● Task goal
Below are records to reproduce in full; copy them exactly but keep the pictures out.

● Input material

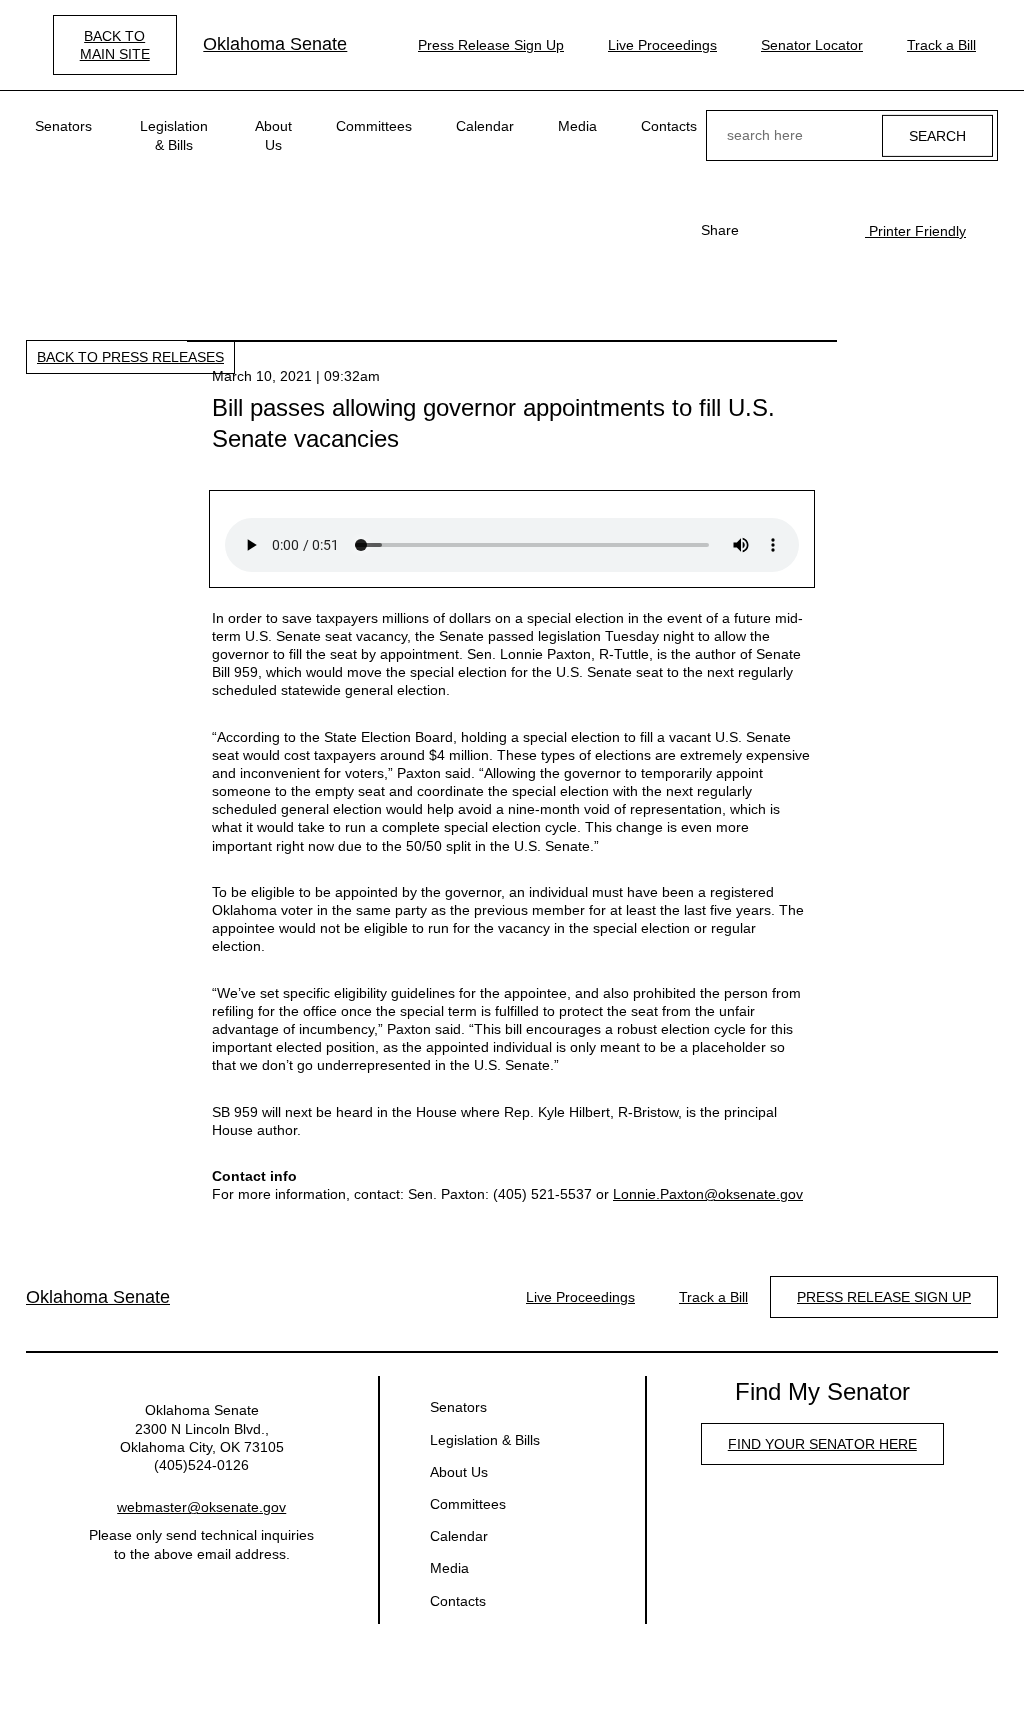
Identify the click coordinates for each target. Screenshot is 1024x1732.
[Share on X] (797, 230)
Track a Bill (941, 45)
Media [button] (577, 126)
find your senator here (822, 1444)
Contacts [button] (669, 126)
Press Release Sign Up (491, 45)
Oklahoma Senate (275, 44)
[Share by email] (829, 230)
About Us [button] (273, 135)
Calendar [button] (485, 126)
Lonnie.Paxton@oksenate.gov (708, 1194)
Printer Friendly (915, 231)
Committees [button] (374, 126)
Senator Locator (812, 45)
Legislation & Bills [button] (174, 135)
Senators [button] (63, 126)
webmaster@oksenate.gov (201, 1507)
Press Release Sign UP (884, 1297)
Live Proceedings (662, 45)
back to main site (115, 45)
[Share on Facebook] (765, 230)
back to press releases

● Exercise result
Identify the click coordinates for each target. Screenshot is 1024x1732.
[Share on X] (797, 230)
Track a Bill (941, 45)
Media [button] (577, 126)
find your senator here (822, 1444)
Contacts [button] (669, 126)
Press Release Sign Up (491, 45)
Oklahoma Senate (275, 44)
[Share by email] (829, 230)
About Us [button] (273, 135)
Calendar [button] (485, 126)
Lonnie.Paxton@oksenate.gov (708, 1194)
Printer Friendly (915, 231)
Committees [button] (374, 126)
Senator Locator (812, 45)
Legislation & Bills [button] (174, 135)
Senators [button] (63, 126)
webmaster@oksenate.gov (201, 1507)
Press Release Sign UP (884, 1297)
Live Proceedings (662, 45)
back to main site (115, 45)
[Share on Facebook] (765, 230)
back to press releases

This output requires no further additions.